Furthermore, a creditor cannot seize as collateral any of the basic necessities of life. If a creditor seizes a debtor’s plow, he must return it to him every day, so he can work his land and earn a living; if creditor seizes pillows and beds, he must return them every night, so the debtor can sleep peacefully. The question logically arises: If the items must be returned each day or night, why would the creditor take them in the first place? Rabban Shimon ben Gamliel says it is because the obligation to return the items each day lasts for only 30 days; when that time has elapsed, the creditor can sell the items as repayment of the debt.
But how can this be reconciled with the biblical law, which includes no time limit? The Gemara proposes Shimon ben Gamliel actually meant something different: “Until 30 days, the creditor returns it to the debtor as is; from that point onward, the creditor returns to him that which is fit for him, and we sell what is not fit for him.” In other words, can the creditor can sell the debtor’s bedding and give him cheaper bedding in exchange? This way both parties could be satisfied: The creditor would get some money back, while the debtor would still have someplace to lay his head at night.
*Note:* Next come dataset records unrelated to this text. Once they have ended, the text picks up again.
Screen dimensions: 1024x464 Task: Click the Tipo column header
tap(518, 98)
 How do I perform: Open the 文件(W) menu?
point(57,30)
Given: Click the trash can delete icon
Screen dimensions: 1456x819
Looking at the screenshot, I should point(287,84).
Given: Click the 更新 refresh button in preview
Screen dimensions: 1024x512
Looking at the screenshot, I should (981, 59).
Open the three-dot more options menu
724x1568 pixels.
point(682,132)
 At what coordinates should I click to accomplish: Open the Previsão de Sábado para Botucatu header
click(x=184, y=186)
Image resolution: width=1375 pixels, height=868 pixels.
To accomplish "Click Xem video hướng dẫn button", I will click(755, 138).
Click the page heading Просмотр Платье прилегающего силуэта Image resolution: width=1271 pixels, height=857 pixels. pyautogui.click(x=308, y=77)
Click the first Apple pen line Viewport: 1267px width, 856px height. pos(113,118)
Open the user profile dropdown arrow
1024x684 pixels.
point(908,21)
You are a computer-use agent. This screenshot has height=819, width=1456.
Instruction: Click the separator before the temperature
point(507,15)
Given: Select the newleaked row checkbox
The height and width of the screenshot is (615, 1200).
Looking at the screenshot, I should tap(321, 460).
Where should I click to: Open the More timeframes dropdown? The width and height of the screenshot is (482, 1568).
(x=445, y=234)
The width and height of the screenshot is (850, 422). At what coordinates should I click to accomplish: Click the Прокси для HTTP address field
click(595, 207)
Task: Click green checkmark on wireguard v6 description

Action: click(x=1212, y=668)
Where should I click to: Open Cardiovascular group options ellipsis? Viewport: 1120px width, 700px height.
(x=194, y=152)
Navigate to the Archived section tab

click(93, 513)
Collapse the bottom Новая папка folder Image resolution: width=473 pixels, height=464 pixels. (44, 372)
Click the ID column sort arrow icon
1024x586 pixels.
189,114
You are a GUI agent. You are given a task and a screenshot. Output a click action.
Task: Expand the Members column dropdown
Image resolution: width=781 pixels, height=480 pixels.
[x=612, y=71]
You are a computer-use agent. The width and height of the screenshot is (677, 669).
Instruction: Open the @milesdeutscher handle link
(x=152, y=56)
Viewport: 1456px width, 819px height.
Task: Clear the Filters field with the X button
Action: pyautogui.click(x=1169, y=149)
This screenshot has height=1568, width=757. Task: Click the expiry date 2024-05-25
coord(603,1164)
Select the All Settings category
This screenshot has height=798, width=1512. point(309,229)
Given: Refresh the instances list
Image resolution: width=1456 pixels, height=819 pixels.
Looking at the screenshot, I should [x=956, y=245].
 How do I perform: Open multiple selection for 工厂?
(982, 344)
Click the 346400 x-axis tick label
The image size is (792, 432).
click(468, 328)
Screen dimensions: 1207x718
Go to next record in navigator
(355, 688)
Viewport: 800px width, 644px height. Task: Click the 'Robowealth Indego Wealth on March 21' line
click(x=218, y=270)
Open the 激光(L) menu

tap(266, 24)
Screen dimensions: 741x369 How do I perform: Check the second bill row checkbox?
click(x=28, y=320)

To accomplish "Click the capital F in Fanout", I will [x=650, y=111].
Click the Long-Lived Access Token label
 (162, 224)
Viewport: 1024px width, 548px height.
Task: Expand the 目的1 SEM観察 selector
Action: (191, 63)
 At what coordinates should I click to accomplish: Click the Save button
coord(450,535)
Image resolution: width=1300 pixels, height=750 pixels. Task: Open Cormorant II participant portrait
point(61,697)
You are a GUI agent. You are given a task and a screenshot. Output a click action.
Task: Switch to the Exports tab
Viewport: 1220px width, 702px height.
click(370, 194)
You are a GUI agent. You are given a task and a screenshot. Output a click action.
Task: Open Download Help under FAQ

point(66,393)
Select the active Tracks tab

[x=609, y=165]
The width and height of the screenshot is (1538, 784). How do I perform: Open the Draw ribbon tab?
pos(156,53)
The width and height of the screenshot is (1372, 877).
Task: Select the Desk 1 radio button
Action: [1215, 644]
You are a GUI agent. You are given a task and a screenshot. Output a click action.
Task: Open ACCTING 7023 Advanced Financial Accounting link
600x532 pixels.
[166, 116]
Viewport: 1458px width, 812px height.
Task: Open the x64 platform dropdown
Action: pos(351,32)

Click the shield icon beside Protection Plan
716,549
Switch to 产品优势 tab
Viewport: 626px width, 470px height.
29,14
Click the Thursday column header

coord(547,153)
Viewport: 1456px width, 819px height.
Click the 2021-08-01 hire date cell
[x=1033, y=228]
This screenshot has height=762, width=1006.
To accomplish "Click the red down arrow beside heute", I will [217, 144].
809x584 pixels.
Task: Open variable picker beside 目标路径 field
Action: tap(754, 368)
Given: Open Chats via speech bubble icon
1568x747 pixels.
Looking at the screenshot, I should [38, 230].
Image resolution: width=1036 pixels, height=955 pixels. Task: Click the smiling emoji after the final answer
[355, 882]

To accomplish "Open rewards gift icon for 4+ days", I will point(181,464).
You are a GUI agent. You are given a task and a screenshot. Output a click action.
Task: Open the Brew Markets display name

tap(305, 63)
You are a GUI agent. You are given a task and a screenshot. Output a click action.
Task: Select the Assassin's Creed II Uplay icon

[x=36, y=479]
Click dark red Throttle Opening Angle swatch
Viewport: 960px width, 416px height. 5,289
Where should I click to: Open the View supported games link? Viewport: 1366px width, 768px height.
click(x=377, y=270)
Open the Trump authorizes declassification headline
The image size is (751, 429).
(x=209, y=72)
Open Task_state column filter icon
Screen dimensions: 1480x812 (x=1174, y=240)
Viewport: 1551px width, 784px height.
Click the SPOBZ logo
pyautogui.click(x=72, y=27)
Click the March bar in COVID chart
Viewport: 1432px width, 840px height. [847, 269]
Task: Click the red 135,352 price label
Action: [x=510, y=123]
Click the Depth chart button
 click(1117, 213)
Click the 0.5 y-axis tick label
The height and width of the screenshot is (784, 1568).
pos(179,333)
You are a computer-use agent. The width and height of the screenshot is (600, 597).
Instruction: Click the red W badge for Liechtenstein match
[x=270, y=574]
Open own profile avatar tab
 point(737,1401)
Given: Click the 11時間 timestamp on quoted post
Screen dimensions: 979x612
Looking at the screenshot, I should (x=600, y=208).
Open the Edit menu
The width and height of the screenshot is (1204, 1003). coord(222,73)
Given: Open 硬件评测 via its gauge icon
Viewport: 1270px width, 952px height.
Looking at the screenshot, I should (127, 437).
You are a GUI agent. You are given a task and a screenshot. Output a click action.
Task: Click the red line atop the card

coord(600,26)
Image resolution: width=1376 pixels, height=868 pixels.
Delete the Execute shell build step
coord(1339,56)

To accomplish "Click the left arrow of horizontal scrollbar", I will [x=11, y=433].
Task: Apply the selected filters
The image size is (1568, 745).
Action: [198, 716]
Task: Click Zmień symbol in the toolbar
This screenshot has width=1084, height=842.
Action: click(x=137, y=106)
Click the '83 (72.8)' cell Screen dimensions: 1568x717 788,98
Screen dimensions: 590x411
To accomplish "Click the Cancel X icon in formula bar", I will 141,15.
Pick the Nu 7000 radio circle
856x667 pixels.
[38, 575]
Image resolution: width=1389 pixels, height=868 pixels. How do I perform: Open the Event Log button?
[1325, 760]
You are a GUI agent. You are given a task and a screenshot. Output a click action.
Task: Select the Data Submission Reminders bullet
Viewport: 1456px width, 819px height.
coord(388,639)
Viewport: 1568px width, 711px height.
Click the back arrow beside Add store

After all, because he is poor, surely cheap bedding is all he deserves—it is what is “fit for him.”
But the Talmud rejects this idea, in a strong statement of the principle of equal dignity. “There is nothing that is unfit for him,” because, as Abaye says, “all Israel are the children of kings.” In biblical terms, this is because all Jews are literally descendants of Abraham, Isaac, and Jacob, who were like kings, and so they are entitled to royal luxuries. Rabbi Akiva imagines a case in which a debtor owed 1,000 dinars and owned a cloak worth 10,000 dinars—an enormous sum, meaning the cloak was of the rarest, finest fabric. Can the creditor seize the cloak, sell it, keep the amount he is owed, and return the 9,000 dinars change to the debtor? The answer is no: “It was taught in the name of Rabbi Akiva: All of the Jewish people are fit for that cloak.” A rich man does not have the right to tell a poor man that he should be content with the bare minimum.
In the Talmud, of course, this principle applies only to Jews doing business with other Jews. But the principle of equal dignity has universal implications. In fact, it put me in a mind of a recent New York Times article complaining that too many poor Americans are using food stamps to buy soda. It would probably be best if no one bought soda; but as long as the rich have the right to buy it, they are in no position to stop the poor from doing the same. After all, aren’t we all the children of kings?
Adam Kirsch is a poet and literary critic, whose books include The People and the Books: 18 Classics of Jewish Literature.